That's a terrible title.
Oh well, I'm sticking with it. It's been a few days, on account of I've been pretty busy with family and law stuff. But I want to speculate a bit about what's going on in the world right now. There seems to be a lot of anger generally. People are raging online about politics and sports and movies and really just everything. It is a constant stream of aggro, 24/7/365.
I worry where this is taking us. But I think, like with most things, it'll turn out okay.
I mean, think about that sentence for a second. "I worry where this is taking us." I worry, but only because I made one of the classic blunders. Nothing about land wars. No, I said "us," meaning humanity. But what I meant was me.
Because people that worry about the future are really worrying about their place in the future. And trust me, the future doesn't need you. Or me. But that is what makes me think that things will be okay.
See, humans do this really cool thing. It started hundreds of thousands of years ago. It's called "making stuff." We started to make all sorts of... well, stuff, and that stuff helped us survive, live longer, and figure out how to make more stuff. The thing is, each new thing that was invented caused a period of adjustment. That was maybe one thing too many in that sentence. Again, oh well.
Anyway, the adjustment period for most major developments in human history could be measured in a pretty short time period. Months or years, for the most part. And that, my dear friends, is the crux of the dilemma facing our species right now. The crux being that we have, really for the first time ever, something totally new.
And we just weren't quite ready for it.
Now, like I said earlier, that's okay. We've made some pretty scary shit over the centuries. But I want you all to really consider this. Major changes in human history were... agriculture? But agriculture is still food acquisition. It was simply a new way to get food. The industrial revolution? A new way to do work. No doubt confusing, maybe even terrifying to people at the time.

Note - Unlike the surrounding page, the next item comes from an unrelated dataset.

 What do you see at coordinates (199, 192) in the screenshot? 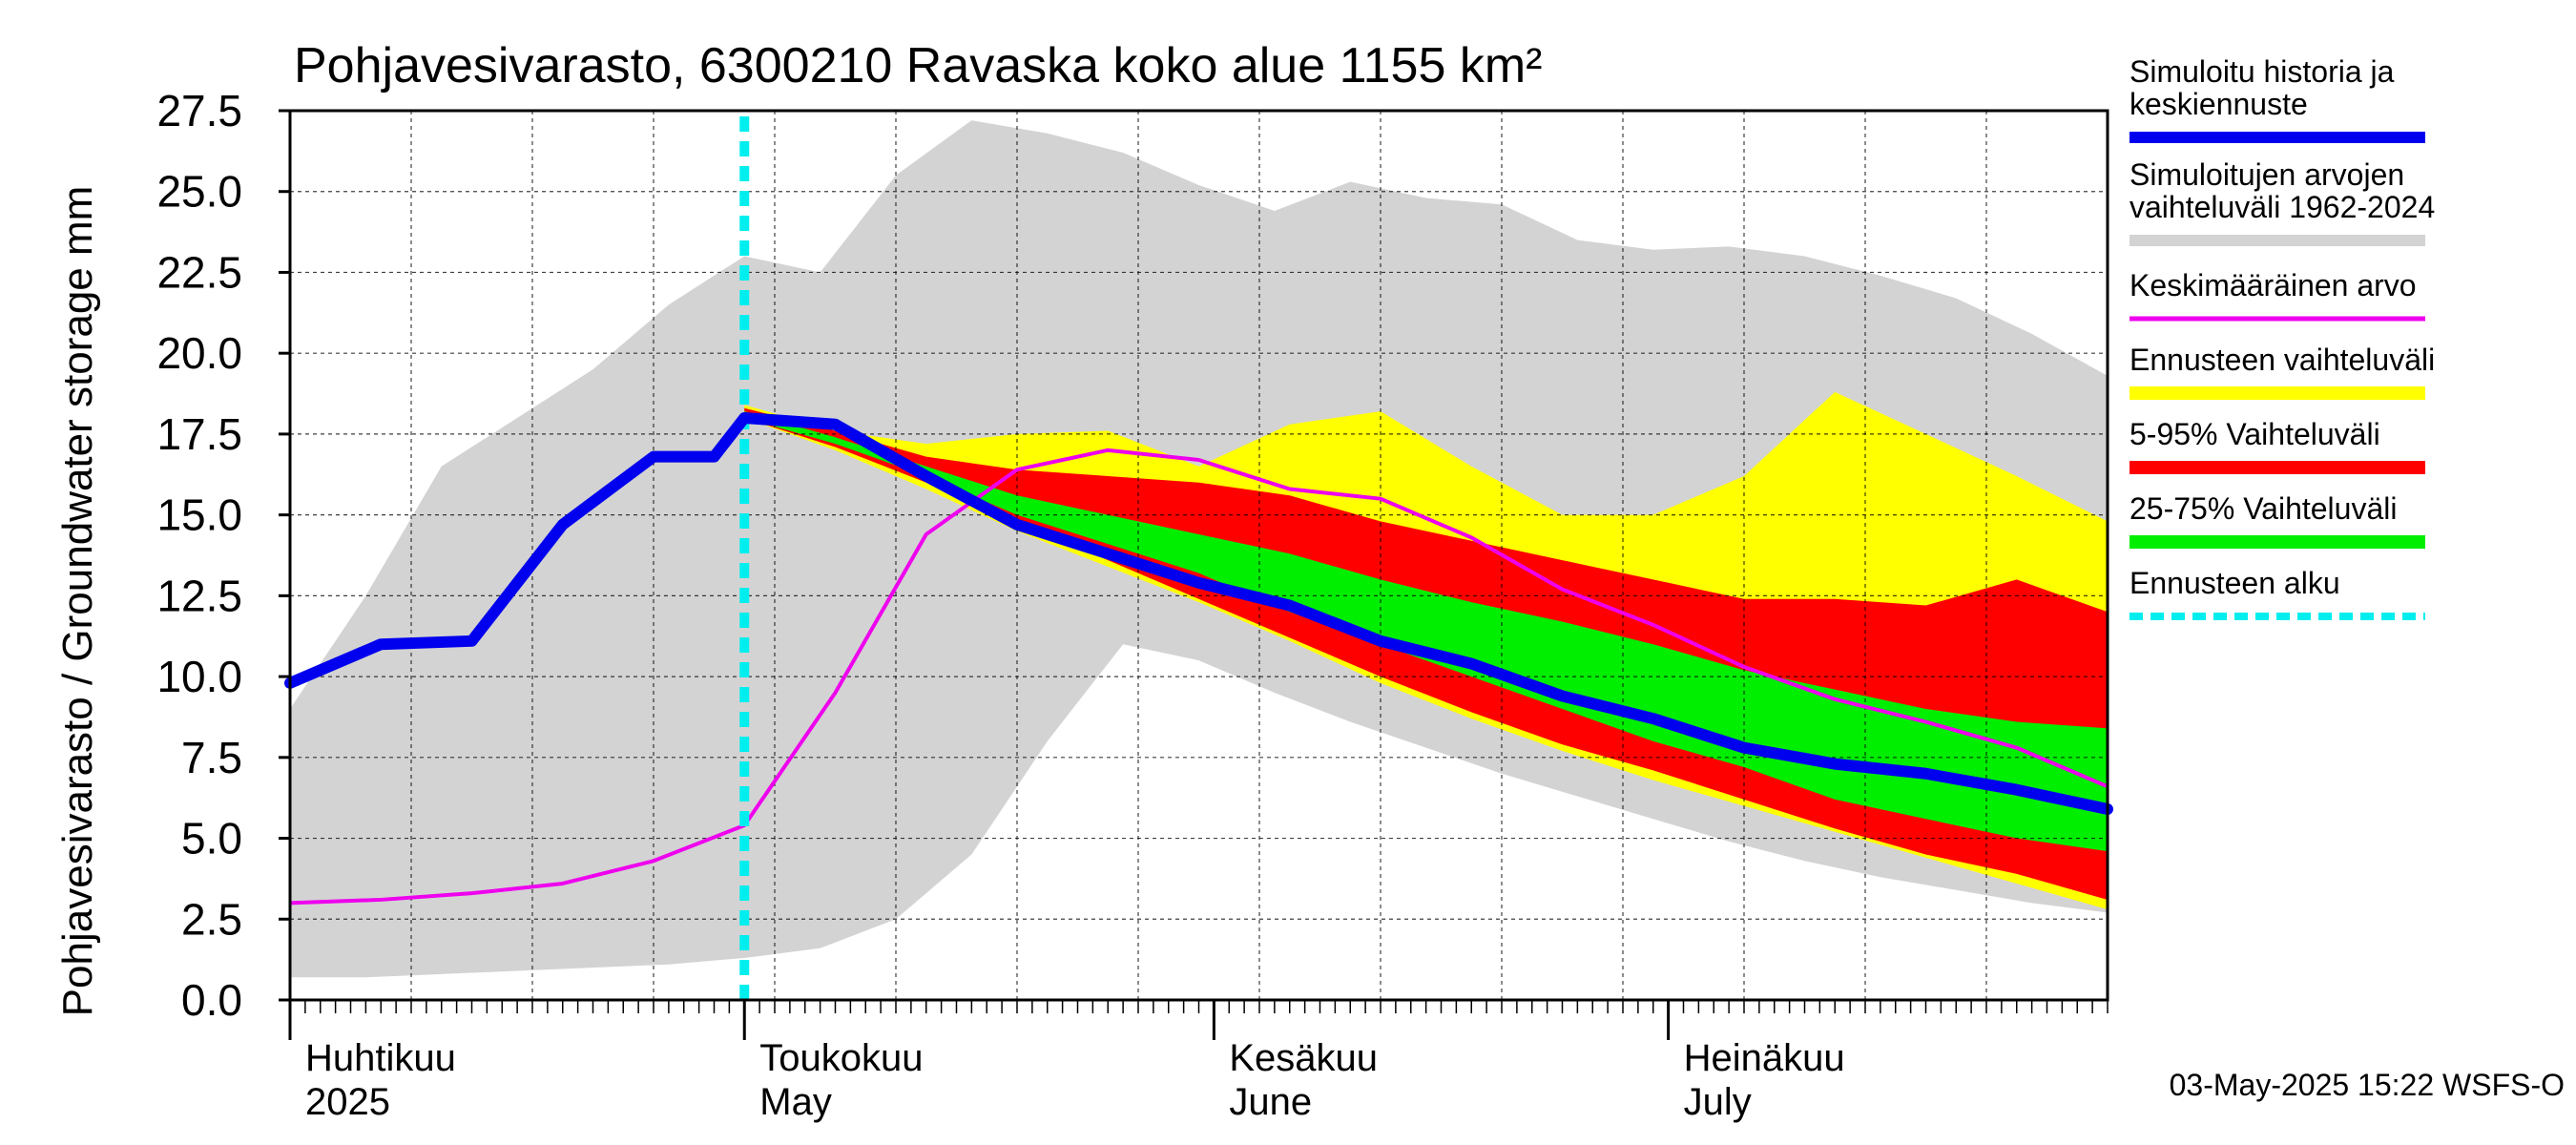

But just a new riff on a classic theme.
Even nuclear weapons, while terrifyingly powerful, are just really big, dangerous weapons. It took a few years for folks to get used to them, but if you really look at it, we got used to the idea that we could turn the whole planet into a guttering cinder pretty damned quickly.

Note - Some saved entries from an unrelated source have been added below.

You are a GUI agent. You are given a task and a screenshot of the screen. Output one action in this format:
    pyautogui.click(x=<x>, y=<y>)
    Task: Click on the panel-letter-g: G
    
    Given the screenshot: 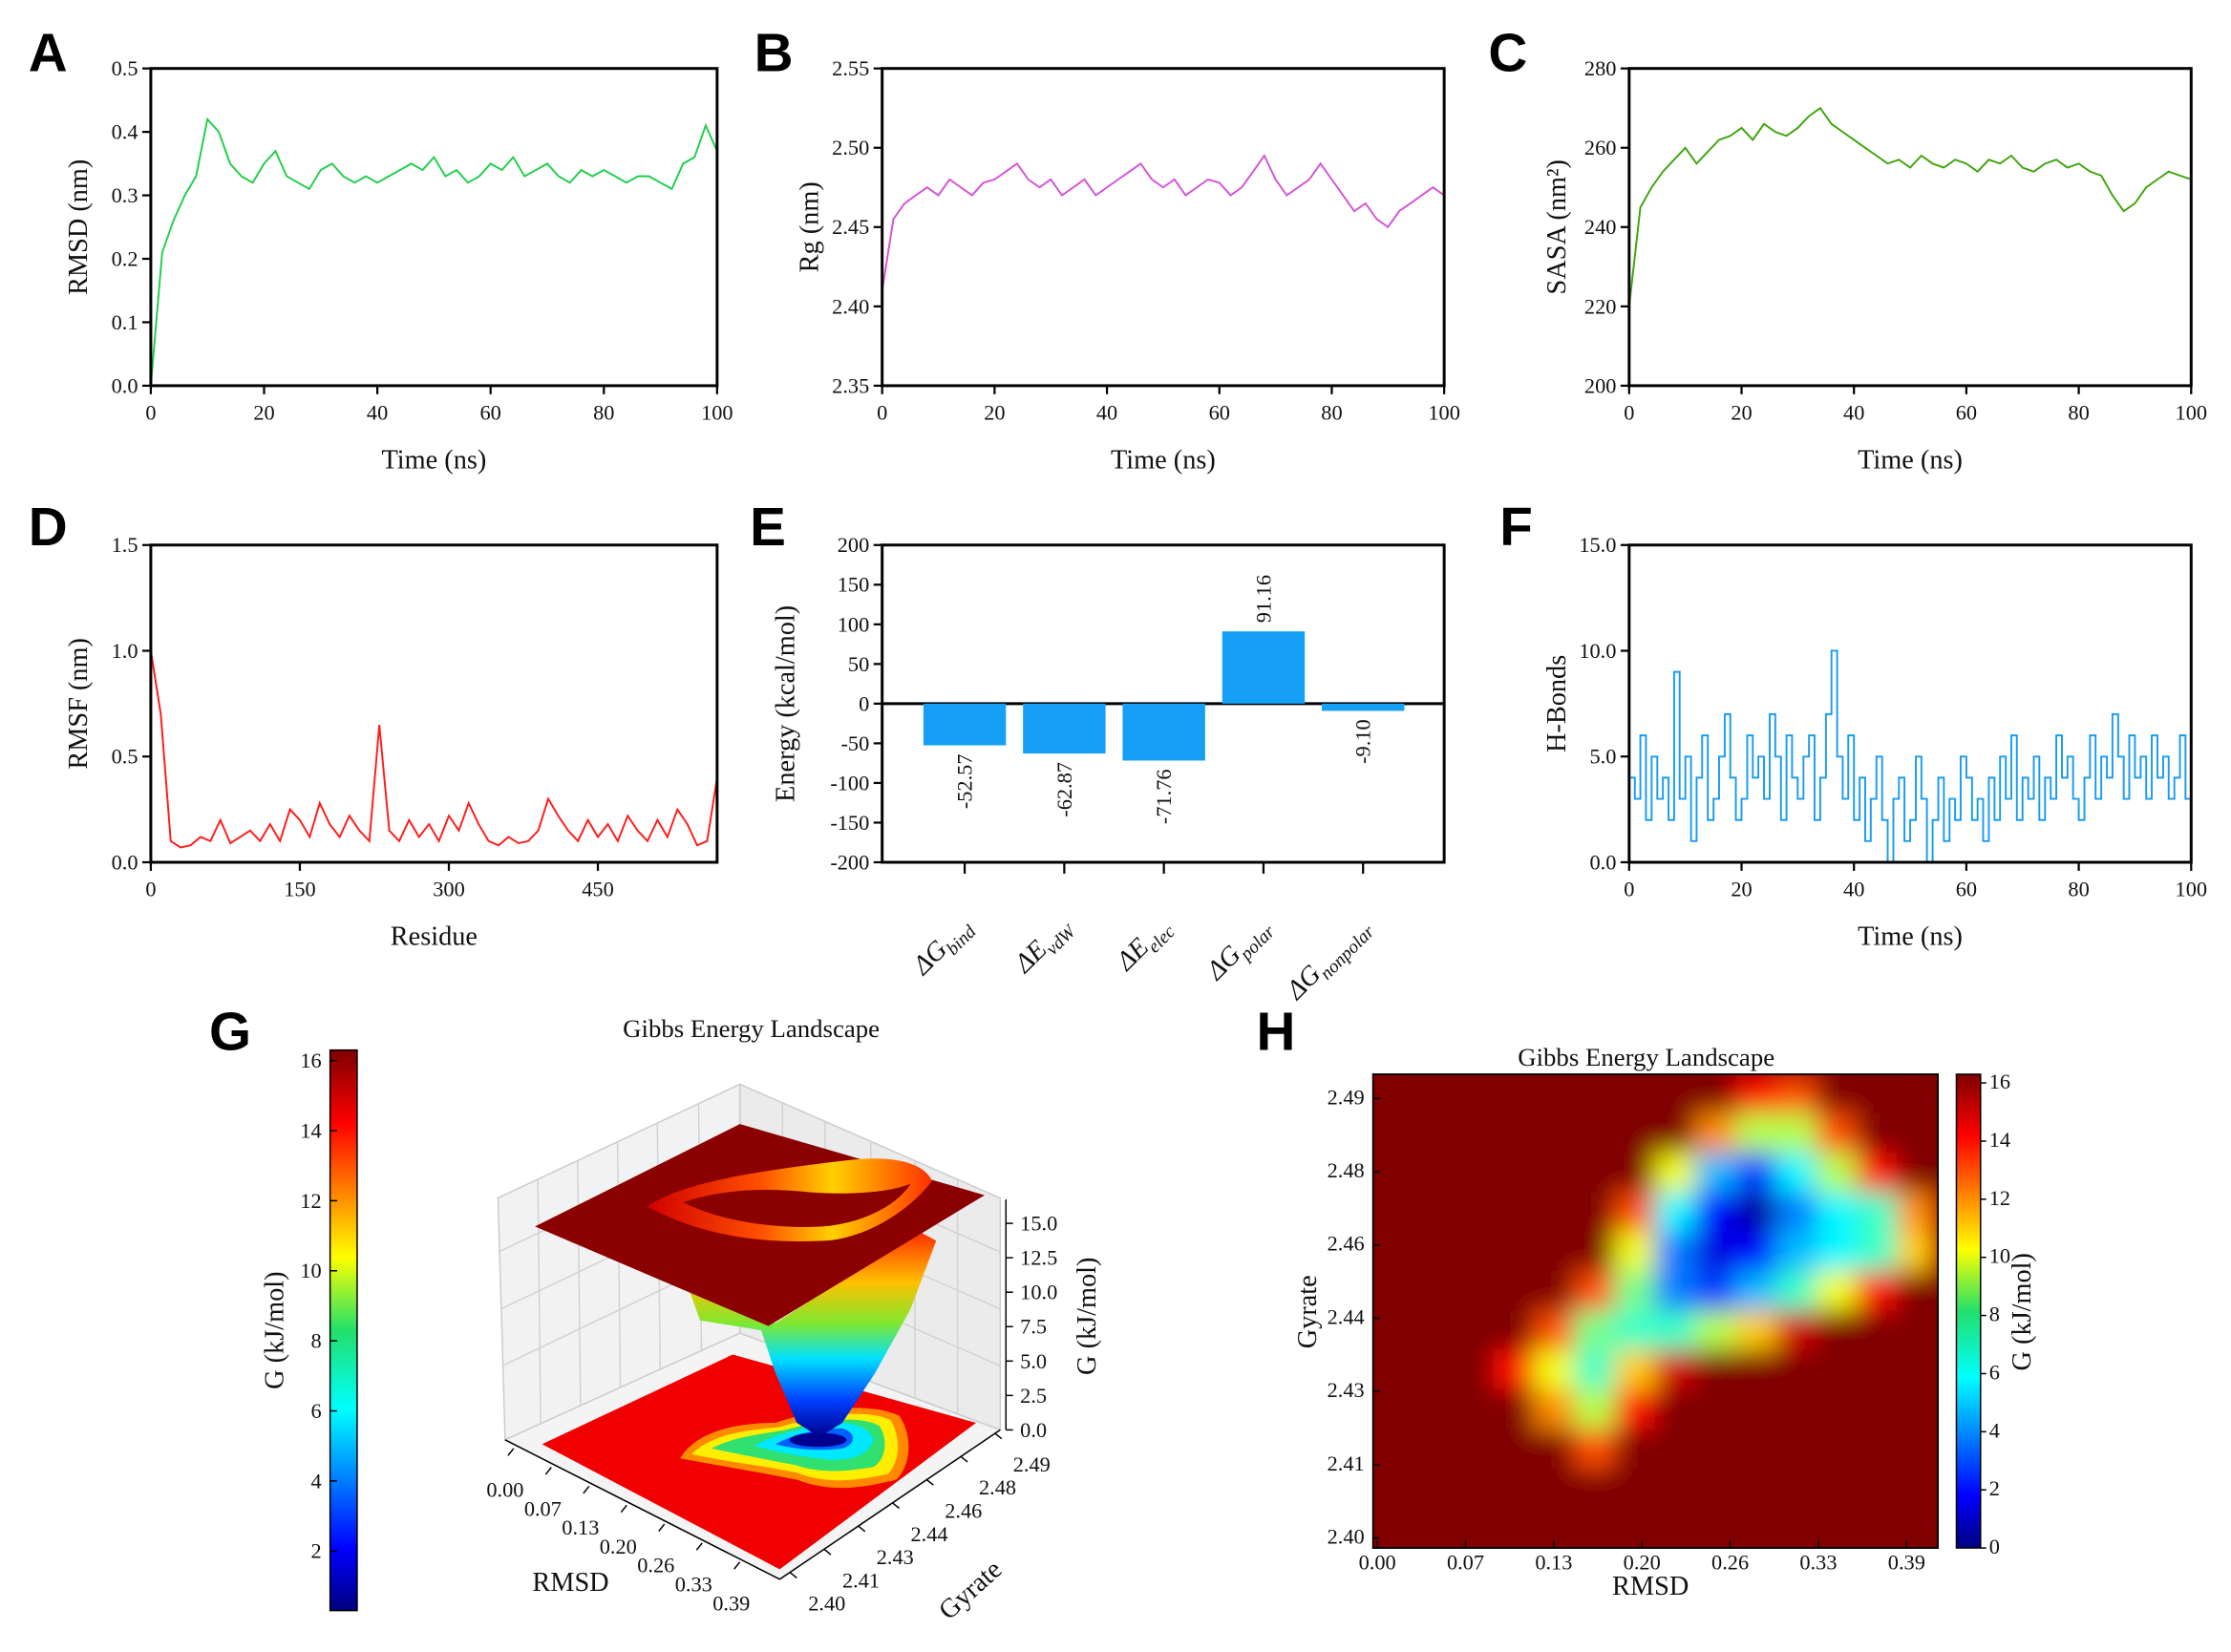 What is the action you would take?
    pyautogui.click(x=230, y=1032)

So that brings us to the Internet. "But Steve," you might say, "the Internet is just a new way to communicate!"
Except it isn't. Because it is about much more than communication. Certainly not just communication. It's about communication, and interconnection, and it mediates our interactions not only in virtual spaces, but in the meat world too. Now that is a heavy realization. But an accurate claim, I think. Which is why I make it.
The Internet isn't just about communication, because it is always on. It is everywhere. And millions of people today take actions in their real lives that are predicated on some anticipated online result. Let me put it another way. The Internet's true difficulty is not a matter of communication so much as one of access. You might say that I'm picking nits here, and I would disagree with you on many levels
But that isn't the hill I'm going to die on, either. I'm sure you have plenty of valid arguments for it just being really big, fast, better communication. I'll concede the point, because at the end of the day this is a blog post, I have a novel to work on, and it's not relevant to the conclusion that I'm making.
The point is that our brains are wired from a very young age to direct us to interact with one another in very specific ways. Right now, the online sphere is a chaotic mess of shrieking adults-cum-adolescents, but that is because they are physically incapable of adapting to the Internet's level of interconnectivity.
Even if it is just a matter of communication, the degree of difference from something as revolutionary as the telephone is quite literally mind-boggling.
But like I said, in the long run, it actually will turn out okay. There is a generation of people growing up right now that have never known anything but that extreme level of societal interconnection. So while it might seem like Twitter is tearing the world apart right now, in the long run it is just pulling the fabric of our species a little bit tighter together. Just remember that you're always in the process of watching the new world being born.